Vytenis Povilas Andriukaitis a ensuite rappelé les domaines d’action prioritaires dans l'engagement stratégique de la Commission :
"Il y a plus de 30 actions clés à mettre en œuvre dans chacun des cinq domaines prioritaires identifiés, ainsi que des objectifs et des échéances pour ces actions, des responsabilités définies dans les services de la Commission et des fonds disponibles pour appuyer les progrès", a indiqué le commissaire. Il estime ainsi que le document de la Commission constitue "une base pour des actions en matière d’égalité des genres dans les prochaines années". Par ailleurs, ce document couvre selon lui les questions clés identifiées par le Parlement européen dans sa résolution de juin 2015.
"Ce qui compte, c'est la volonté politique, l'engagement, l'intensité avec lesquels sont identifiés un certain nombre de domaines d'action ainsi que des processus, des méthodes, de la méthodologie", a déclaré l’eurodéputée Constance Le Grip au nom du groupe PPE, dont la résolution a été rejetée par les eurodéputés. "Dans cette perspective, la méthodologie, les domaines d'action, les engagements publiés par la Commission européenne, par la commissaire Jourová, dans le document de travail correspondent exactement aux priorités et aux préoccupations du groupe PPE", a-t-elle ajouté.

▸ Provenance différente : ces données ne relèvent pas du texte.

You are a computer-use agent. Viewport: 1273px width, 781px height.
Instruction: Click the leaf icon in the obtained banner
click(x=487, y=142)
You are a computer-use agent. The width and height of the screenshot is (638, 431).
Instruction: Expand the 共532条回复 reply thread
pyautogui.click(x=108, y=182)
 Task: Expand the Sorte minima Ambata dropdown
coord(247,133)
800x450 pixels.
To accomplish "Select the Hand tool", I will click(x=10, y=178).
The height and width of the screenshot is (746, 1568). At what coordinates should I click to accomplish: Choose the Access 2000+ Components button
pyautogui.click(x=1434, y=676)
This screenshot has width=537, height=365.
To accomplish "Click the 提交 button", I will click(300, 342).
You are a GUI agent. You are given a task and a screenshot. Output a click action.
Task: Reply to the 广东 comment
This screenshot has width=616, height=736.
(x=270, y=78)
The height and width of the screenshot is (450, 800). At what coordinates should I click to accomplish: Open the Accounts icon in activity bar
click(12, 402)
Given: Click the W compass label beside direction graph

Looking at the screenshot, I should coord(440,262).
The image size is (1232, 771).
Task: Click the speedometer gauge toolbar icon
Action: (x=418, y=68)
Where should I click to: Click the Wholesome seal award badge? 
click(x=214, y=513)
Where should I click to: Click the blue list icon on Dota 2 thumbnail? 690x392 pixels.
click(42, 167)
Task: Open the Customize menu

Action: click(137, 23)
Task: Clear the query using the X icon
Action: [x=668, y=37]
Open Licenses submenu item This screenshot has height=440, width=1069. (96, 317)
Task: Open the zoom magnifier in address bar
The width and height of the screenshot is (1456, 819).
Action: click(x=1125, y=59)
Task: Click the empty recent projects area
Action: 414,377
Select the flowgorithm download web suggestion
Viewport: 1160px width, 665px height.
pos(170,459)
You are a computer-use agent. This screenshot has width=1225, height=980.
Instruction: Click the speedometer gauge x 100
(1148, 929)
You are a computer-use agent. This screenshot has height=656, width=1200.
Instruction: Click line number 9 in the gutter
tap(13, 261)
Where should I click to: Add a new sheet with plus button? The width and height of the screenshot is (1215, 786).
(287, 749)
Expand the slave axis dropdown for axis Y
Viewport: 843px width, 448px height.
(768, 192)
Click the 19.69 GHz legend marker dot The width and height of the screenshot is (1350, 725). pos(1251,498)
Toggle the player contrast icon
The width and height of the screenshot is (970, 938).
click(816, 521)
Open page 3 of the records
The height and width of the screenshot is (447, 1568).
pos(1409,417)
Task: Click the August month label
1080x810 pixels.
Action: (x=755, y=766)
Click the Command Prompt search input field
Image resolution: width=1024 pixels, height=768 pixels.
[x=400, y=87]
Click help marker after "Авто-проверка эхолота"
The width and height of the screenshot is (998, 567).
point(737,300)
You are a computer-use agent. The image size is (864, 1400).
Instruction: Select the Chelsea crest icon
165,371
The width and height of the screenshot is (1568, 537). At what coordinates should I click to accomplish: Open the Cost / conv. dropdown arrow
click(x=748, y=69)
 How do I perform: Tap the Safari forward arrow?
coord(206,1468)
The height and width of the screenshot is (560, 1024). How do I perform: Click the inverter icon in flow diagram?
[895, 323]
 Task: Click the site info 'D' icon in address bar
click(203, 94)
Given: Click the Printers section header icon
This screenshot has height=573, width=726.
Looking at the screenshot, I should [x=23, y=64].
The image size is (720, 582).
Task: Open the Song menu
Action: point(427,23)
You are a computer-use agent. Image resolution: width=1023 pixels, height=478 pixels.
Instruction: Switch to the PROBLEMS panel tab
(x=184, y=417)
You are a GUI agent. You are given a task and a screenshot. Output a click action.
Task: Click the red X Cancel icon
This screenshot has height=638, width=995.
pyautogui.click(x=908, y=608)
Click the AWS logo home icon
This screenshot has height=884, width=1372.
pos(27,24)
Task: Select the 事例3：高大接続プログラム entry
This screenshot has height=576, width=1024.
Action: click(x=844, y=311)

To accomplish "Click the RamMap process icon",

Et de souligner la nécessité d’une approche "concrète, pragmatique, efficace, opérationnelle, à travers des objectifs quantifiables, mesurables, des procédures d'évaluation", et sur la nécessité de "bien transposer, de bien mettre en œuvre la législation existante avant que d'envisager d'éventuelles nouvelles propositions législatives".
Au nom du groupe S&D, l’eurodéputée Maria Noichl a invoqué l’appui du Parlement européen, des Etats membres et des citoyens de l’UE pour appeler la Commission européenne à lancer une nouvelle stratégie. Elle a rejeté invoquée par la Commission selon laquelle un document de travail interne équivaut à une stratégie ou une communication. "Ce document qu’ils nous présentent est plus faible, si bien que le sujet de l’égalité des genres subit de ce fait même une dévaluation", a-t-elle regretté. "Nous voulons une stratégie, et nous la voulons maintenant", a-t-elle lancé.
Au nom du groupe ECR, l’eurodéputée Jadwiga Wiśniewska a critiqué "les questions de genre idéologiques promues par la gauche", risquant de créer des situations où "les familles traditionnelles peuvent se sentir discriminées", étant qualifiée comme "obsolètes". "Le nombre de textes antidiscriminatoires adoptés par le Parlement européen est énorme, si bien qu’il est inutile d’en adopter davantage", a-t-elle ajouté, avant d’indiquer que son groupe s’opposait aux résolutions proposées par "la gauche".
L’eurodéputée Angelika Mlinar, coordinatrice pour l'ALDE au sein de la commission FEMM, s’est dite déçue "de constater que la Commission estime que l'égalité entre les hommes et les femmes dans l'UE ne mérite que l'établissement d'un document de travail interne plutôt qu'une stratégie globale appropriée". "Les droits de plus de la moitié de la population de l'UE ne sont pas respectés. La lutte contre l'inégalité se résume-t-elle à une question de bureaucratie ?", a-t-elle lancé ?
Au nom du groupe GUE/NGL, l’eurodéputée Malin Björk a souligné l’importance de la mise en place d’une nouvelle stratégie d’égalité au vu des inégalités de genre dans l’accès au pouvoir et aux ressources, "Nous avons besoin d’une vision politique et d’engagements concrets", a-t-elle déclaré, appelant l’Europe à "aller de l’avant" en abandonnant "le joug patriarcal".
"Le retrait de la directive sur le congé de maternité et le report de la directive relative à la présence des femmes dans les conseils d’administration ne sont que deux des très nombreux développements frustrants et alarmants auxquels nous assistions", a déclaré l’eurodéputée Terry Reintke au nom du groupe des Verts/ALE. Et d’appeler la Commission à compléter "les droits des femmes, un travail inachevé du 21e siècle".